__Required tasks__
A. In the written evidence on UK overseas aid and climate change, which organization submitted the evidence?
B. What are all the means the written evidence on UK overseas aid and climate change lists by which DFID should build its capacity to act on environment-poverty interactions?
C. Extend the written evidence on UK overseas aid and climate change from where it stops.

__Extract provided__

........

The impact of UK overseas aid on environmental protection and climate change adaptation and mitigation

Written evidence submitted by the Institute of Development Studies

E xecutive summary

· IDS research and knowledge services teams have engaged extensively with DFID on research, consultancy and knowledge management the environment, natural resources and climate change.

· Our work suggests that the institutional tools and resources for integrating environment protection into development cooperation require strengthening to meet the challenges of climate change and sustainable natural resource governance in ways that have positive impacts on poverty reduction.

· Learning from the past lessons and recent progress, DFID must ensure it has the capacity to comprehend and act on environment-poverty interactions in order to deliver and carry through rigorous assessments via its programme cycle systems, through training, generating a culture of responsibility, adequate quality control procedures, a suitable incentive structure, and professional and external support.

· The refocusing of UK Aid on direct and measurable impacts may not be consistent with acting to make climate change and environmental management policies more effective in reducing poverty. This is because adaptation to climate change and environmental resource degradation represent new, uncertain and complex challenges which require responsive policy approaches whose poverty impacts are likely to have complex chains of causation.

· Focussing only on measurable impacts may jeopardise work on knowledge management and capacity building which will be vital to improving the resilience of societies, households and individuals and their ability to adapt to the as yet unknown ramifications of climate change and environmental degradation.

· Crucially, work on knowledge management and capacity building for resilience and adaptation must be linked to programming of UK bilateral and multi-lateral aid.

· For UK overseas aid to be more effective in its contribution to combining poverty reduction with environmental protection and natural resource conservation attention needs to be paid to:

o Increasing the capacity of natural resource policy makers and managers to take account of social science insights into political and social dimensions of how environmental and natural resource policy processes work in reality.

o Particular attention needs to be paid to broadening the framework of analysis to take account of human wellbeing and vulnerability as key drivers of ecosystem degradation.

o Recognising that successful ecosystem management requires better governance and cannot be solved by technical solutions only.


Introduction

1. This submission is made by researchers and knowledge managers working at the Institute of Development Studies (IDS) in the Vulnerability and Poverty Team, the Climate Change and Development Group, and Knowledge Services department . This draws on our experiences working on research projects and consultancies across developing countries that link climate change, disaster risk reduction and environment protection to issues of poverty, vulnerability and social justice.

........

__Information provided__
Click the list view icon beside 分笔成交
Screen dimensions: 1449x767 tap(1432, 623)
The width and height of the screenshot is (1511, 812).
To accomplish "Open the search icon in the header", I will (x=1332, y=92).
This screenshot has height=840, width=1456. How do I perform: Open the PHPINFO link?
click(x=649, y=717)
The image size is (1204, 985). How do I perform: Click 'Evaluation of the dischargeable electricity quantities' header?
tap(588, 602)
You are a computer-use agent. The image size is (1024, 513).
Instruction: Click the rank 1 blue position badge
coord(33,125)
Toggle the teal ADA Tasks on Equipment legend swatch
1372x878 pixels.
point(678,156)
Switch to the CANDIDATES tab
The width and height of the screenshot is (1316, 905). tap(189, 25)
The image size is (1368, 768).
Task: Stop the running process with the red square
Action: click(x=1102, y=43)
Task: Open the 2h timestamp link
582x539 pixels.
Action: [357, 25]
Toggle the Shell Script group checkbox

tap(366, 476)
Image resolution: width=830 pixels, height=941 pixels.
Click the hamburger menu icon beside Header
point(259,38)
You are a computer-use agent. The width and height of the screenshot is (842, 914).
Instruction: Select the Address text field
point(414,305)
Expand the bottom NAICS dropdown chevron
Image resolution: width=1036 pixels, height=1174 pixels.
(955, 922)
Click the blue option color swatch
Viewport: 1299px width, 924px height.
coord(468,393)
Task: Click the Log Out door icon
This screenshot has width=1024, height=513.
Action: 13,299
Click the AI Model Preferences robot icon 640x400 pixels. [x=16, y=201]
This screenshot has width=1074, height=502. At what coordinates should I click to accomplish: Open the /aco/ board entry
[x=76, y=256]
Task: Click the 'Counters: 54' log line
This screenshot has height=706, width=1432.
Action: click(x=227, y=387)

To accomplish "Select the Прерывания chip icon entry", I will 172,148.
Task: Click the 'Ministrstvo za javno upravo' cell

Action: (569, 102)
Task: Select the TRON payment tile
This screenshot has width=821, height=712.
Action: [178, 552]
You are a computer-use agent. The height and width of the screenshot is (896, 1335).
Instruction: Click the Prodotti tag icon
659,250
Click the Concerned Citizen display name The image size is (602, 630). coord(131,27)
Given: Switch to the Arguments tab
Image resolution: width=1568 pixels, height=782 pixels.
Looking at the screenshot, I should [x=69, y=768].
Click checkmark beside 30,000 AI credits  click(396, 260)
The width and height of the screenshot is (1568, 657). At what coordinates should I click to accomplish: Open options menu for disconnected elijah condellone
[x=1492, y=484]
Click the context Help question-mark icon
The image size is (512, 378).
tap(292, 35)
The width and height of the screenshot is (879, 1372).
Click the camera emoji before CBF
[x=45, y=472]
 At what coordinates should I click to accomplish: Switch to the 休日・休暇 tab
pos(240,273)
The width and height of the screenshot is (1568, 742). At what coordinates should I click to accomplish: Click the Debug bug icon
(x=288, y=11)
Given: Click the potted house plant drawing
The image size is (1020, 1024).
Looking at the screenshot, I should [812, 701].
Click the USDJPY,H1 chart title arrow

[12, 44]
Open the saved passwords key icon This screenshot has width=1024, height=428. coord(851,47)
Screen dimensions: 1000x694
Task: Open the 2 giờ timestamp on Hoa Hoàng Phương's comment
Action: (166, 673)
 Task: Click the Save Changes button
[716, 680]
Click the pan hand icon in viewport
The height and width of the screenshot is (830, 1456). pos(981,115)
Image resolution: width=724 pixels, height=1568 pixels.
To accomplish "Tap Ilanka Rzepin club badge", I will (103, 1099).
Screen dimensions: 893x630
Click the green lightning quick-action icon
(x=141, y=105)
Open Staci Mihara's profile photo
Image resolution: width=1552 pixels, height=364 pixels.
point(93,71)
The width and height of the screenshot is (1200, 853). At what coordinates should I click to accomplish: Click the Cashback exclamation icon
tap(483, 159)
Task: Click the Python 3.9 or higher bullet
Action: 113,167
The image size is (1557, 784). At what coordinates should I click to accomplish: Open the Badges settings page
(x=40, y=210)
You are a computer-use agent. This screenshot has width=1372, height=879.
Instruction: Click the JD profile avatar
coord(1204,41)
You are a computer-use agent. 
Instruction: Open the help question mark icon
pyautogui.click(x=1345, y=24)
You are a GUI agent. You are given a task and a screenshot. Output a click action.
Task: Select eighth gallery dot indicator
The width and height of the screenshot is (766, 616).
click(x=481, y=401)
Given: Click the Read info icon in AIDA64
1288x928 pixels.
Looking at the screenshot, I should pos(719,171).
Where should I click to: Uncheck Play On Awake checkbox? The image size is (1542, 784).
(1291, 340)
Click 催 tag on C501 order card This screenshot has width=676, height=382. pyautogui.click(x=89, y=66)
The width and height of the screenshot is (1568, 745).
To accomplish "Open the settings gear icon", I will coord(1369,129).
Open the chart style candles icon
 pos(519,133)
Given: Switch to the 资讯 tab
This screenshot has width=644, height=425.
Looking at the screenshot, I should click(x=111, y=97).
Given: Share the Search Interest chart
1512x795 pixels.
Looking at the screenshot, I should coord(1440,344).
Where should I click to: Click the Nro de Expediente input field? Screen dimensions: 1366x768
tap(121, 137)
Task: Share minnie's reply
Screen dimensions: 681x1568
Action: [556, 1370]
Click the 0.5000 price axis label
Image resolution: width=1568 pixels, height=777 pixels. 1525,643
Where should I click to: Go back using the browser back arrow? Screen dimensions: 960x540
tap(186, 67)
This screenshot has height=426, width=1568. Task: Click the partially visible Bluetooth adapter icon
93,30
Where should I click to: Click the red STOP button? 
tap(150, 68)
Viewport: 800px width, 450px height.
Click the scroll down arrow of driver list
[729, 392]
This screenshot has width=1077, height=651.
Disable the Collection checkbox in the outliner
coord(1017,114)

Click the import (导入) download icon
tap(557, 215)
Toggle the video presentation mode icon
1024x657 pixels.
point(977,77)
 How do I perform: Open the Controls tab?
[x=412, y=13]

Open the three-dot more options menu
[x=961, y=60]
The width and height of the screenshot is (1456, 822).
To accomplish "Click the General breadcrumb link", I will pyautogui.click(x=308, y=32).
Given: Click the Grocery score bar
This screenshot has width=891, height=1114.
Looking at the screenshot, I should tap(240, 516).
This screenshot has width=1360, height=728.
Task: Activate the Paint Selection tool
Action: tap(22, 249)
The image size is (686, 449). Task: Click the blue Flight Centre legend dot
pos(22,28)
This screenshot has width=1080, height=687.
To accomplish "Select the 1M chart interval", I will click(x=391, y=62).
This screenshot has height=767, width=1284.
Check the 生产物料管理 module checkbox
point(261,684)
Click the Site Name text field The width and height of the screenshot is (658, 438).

........

__Final answers__
A. The Institute of Development Studies (IDS).

B.
- Training
- Generating a culture of responsibility
- Adequate quality control procedures
- A suitable incentive structure
- Professional and external support

C.
Mainstreaming environment, disaster reduction and climate change into UK aid

2. Climate shocks and stresses and the degradation of environmental resources, which may be increased through the impacts of climate change, are fundamentally linked to the livelihoods and wellbeing of poor people. Reliance on (often rain-fed) agriculture and the geographical location of poorer countries and poor people living within them leaves them both sensitive and exposed to environmental changes, and at the same time with the least assets and capacities with which to cope with and adapt to impacts. Poverty reduction measures that work to improve resilience and adaptive capacity rather than restrict it are therefore vital [1] .

3. The emergence of climate change as a major development challenge has led to a significant rise in UK government programming and policy specifically aimed at addressing that challenge. As well as specifically targeted climate change programming however, the UK has a wider commitment to integrate the management of climate and environmental risks and opportunities into its development cooperation (a process known as ‘mainstreaming’) .

4. The EAC reviewed DFID’s procedures for Environment Screening in 2006, arguing that despite high level White Paper commitments, policy and strategy documents and technical guidance the effectiveness of DFID’s approach to mainstreaming environment was unsystematic and success was often the result of individual champions. While progress has been made against this baseline, these challenges are now even greater with the need to take account of low carbon development pathways, climate change adaptation, responses to ecosystem degradation, and the relationship between environment management and disaster reduction.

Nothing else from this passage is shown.